OKLAHOMA RESOURCE BASINS: The Company's unconventional Oklahoma production averaged 41,000 net boed during third quarter 2016, an increase of 52 percent compared to 27,000 net boed in the prior quarter and up 78 percent compared to 23,000 net boed in the year-ago quarter. During third quarter 2016, Marathon Oil brought online 10 gross Company-operated STACK Meramec wells and two SCOOP Woodford wells. The Marjorie and Lloyd volatile oil wells, both extended lateral (XL) Meramec wells in eastern Blaine County, achieved 30-day production rates of 2,845 boed (69 percent oil) and 2,010 boed (73 percent oil), respectively. Both wells were completed with 2,900 pounds of proppant per lateral foot. The Firestone well, a standard lateral black oil well in Kingfisher County, achieved a 30-day production rate of 1,810 boed (47 percent oil). In Canadian County, the Hrdy single lateral well had a 30-day rate of 1,870 boed (56 percent oil). The Company is further increasing activity from four to five rigs in the fourth quarter, with activity focused in the STACK.
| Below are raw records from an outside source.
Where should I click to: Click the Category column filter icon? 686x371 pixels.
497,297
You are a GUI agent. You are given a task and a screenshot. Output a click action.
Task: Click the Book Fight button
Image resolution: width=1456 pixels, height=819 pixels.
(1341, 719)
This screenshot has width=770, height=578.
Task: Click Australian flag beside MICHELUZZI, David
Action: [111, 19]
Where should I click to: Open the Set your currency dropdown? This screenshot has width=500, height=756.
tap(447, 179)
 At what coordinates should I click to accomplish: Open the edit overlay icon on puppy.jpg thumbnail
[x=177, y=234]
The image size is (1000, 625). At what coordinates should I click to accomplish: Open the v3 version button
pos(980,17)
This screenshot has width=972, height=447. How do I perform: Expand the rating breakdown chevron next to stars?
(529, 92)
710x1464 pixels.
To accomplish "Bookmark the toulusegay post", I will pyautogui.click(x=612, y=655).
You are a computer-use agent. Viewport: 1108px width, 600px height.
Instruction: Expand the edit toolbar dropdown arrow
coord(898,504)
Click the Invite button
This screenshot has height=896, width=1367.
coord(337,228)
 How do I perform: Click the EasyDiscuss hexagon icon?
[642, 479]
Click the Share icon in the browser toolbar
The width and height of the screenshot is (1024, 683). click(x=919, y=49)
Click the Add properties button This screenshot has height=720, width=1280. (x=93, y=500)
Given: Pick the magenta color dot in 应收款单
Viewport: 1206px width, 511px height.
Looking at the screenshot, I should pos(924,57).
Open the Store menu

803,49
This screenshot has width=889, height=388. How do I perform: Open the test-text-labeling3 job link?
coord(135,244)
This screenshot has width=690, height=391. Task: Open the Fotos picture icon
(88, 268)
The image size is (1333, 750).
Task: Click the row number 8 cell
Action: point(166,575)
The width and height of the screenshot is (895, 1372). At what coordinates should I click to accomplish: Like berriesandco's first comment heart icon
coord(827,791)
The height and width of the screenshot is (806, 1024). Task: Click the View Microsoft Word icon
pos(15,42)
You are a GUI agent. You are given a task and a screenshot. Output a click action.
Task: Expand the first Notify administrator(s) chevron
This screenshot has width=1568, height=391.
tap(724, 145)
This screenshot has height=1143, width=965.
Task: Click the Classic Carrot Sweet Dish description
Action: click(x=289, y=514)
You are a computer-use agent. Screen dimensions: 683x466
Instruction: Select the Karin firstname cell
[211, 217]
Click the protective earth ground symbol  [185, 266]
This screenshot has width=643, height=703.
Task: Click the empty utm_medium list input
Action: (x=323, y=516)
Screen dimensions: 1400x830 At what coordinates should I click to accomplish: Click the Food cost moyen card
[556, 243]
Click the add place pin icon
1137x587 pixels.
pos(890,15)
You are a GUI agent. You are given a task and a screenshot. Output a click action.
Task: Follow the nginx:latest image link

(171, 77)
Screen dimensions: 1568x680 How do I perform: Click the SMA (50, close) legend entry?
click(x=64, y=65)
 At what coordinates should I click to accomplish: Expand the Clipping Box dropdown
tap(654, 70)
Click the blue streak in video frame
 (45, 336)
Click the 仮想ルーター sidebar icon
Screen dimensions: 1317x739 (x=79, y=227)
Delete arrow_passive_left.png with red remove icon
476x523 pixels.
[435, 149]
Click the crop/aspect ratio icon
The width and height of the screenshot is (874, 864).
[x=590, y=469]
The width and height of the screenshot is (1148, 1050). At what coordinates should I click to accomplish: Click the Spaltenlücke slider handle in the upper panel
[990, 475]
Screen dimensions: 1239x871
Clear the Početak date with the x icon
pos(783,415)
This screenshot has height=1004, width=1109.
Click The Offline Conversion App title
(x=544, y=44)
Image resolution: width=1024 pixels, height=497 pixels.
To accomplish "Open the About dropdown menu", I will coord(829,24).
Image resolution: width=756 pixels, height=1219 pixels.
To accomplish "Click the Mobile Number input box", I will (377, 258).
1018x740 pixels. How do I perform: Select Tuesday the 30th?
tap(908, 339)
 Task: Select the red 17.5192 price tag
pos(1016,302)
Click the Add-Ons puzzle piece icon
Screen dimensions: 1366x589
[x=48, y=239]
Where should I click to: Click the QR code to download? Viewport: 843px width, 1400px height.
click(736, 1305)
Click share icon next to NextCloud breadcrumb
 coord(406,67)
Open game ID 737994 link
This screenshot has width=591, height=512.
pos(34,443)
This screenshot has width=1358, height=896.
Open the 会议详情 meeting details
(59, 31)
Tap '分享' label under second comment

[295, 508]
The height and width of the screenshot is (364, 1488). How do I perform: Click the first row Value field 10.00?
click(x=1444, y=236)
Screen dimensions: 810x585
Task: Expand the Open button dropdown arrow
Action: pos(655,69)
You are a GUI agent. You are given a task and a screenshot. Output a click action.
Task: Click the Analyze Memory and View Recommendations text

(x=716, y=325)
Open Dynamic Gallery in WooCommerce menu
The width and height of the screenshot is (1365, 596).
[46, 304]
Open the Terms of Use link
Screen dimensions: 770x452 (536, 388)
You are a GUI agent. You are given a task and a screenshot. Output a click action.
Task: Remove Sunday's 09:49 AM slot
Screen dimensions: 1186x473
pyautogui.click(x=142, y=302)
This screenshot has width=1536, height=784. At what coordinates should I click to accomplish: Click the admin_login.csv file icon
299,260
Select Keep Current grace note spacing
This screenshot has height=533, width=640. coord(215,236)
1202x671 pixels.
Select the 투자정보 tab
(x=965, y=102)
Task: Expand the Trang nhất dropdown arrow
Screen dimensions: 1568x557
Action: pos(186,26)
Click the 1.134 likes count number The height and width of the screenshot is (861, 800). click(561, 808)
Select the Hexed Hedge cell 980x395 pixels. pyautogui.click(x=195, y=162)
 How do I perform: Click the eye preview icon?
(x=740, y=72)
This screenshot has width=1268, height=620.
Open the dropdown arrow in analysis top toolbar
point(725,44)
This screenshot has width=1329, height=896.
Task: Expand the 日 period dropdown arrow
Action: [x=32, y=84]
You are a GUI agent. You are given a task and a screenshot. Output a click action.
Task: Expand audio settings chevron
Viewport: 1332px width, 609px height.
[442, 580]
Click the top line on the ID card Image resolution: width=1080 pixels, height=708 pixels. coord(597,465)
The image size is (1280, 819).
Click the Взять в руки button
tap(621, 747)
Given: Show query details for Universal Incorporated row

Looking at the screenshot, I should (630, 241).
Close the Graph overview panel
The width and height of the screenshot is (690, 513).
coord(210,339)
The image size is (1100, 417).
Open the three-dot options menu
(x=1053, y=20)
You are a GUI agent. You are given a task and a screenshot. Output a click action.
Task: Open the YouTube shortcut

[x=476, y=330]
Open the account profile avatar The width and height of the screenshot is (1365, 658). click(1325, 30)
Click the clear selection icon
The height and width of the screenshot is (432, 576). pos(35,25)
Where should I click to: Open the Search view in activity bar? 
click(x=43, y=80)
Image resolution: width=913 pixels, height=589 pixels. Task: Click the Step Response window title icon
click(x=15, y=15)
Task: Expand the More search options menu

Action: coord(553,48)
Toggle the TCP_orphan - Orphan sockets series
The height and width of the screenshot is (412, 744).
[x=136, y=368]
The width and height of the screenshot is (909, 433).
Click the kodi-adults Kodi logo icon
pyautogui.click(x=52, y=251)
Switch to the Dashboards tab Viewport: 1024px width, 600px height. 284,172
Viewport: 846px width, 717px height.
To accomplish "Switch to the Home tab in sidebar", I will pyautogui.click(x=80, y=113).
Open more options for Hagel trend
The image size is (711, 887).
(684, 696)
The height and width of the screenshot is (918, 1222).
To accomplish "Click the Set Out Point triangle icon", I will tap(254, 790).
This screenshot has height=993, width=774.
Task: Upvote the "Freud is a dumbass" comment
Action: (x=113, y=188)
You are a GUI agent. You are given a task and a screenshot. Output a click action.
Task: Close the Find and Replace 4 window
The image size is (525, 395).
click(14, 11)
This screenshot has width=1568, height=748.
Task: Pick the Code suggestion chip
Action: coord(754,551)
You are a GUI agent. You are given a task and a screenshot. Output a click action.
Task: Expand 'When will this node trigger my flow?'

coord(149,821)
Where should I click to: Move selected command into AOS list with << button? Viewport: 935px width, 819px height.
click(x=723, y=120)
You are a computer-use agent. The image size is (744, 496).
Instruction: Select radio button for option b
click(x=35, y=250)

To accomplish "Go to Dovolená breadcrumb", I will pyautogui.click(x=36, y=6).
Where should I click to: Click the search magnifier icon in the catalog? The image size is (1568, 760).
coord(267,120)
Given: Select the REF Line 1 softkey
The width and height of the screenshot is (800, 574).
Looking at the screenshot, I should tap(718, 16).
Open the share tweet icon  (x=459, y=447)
EAGLE FORD: In third quarter 2016, Marathon Oil's production in the Eagle Ford averaged 97,000 net boed, compared to 109,000 net boed in the prior quarter and 128,000 net boed in the year-ago quarter. The sequential production decrease was in line with expectations due to base declines and activity levels. During third quarter 2016, the Company brought 36 gross (24 net) operated wells to sales, of which 20 were lower Eagle Ford, 15 upper Eagle Ford and one Austin Chalk. The unbounded Hausmann Lower Eagle Ford oil well, completed with a more intense stimulation and 200-foot stage spacing, averaged 2,285 boed (81 percent oil) over 30 days. The Bailey Retzloff 508 Upper Eagle Ford condensate well achieved a 30-day rate of 2,345 boed (50 percent oil). Third quarter completed well costs were below \\$4 million, down approximately 20 percent from the year-ago quarter. The Company expects to increase activity from four to six rigs in the fourth quarter.
BAKKEN: Marathon Oil averaged 54,000 net boed of production in the Bakken during third quarter 2016, compared to 53,000 net boed in the prior quarter and 61,000 net boed in the year-ago quarter as strong well productivity from the Clarks Creek pad and high reliability continued supporting the base production. Three gross wells in East Myrmidon were brought to sales in the third quarter, all performing at or above expectations with completions ranging from 600 to 1,500 pounds per lateral foot of proppant and 45 to 50 stages per well. The Rufus well in the first bench of the Three Forks achieved a 30-day production rate of 2,635 boed (80 percent oil), and the Hannah Three Forks first bench well achieved 2,100 boed (80 percent oil). Additionally, the Maggie Middle Bakken well achieved 2,190 boed (80 percent oil) over 30 days. Completed well costs averaged below \\$6 million per well. The Company plans to return to drilling in the Bakken with one rig to be added in the fourth quarter.
International E&P
International E&P production available for sale (excluding Libya) averaged 128,000 net boed for third quarter 2016, an increase of 7 percent compared to the prior quarter and up 12 percent compared to the year-ago quarter. Third quarter 2016 production benefited from the Alba B3 compression project in Equatorial Guinea, which came online in early July. Equatorial Guinea production available for sale averaged 110,000 net boed in third quarter 2016 compared to 102,000 net boed in the previous quarter and 99,000 net boed in the year-ago quarter. U.K. production available for sale averaged 18,000 net boed in third quarter 2016, flat compared to the previous quarter and up compared to 15,000 net boed in the year-ago quarter.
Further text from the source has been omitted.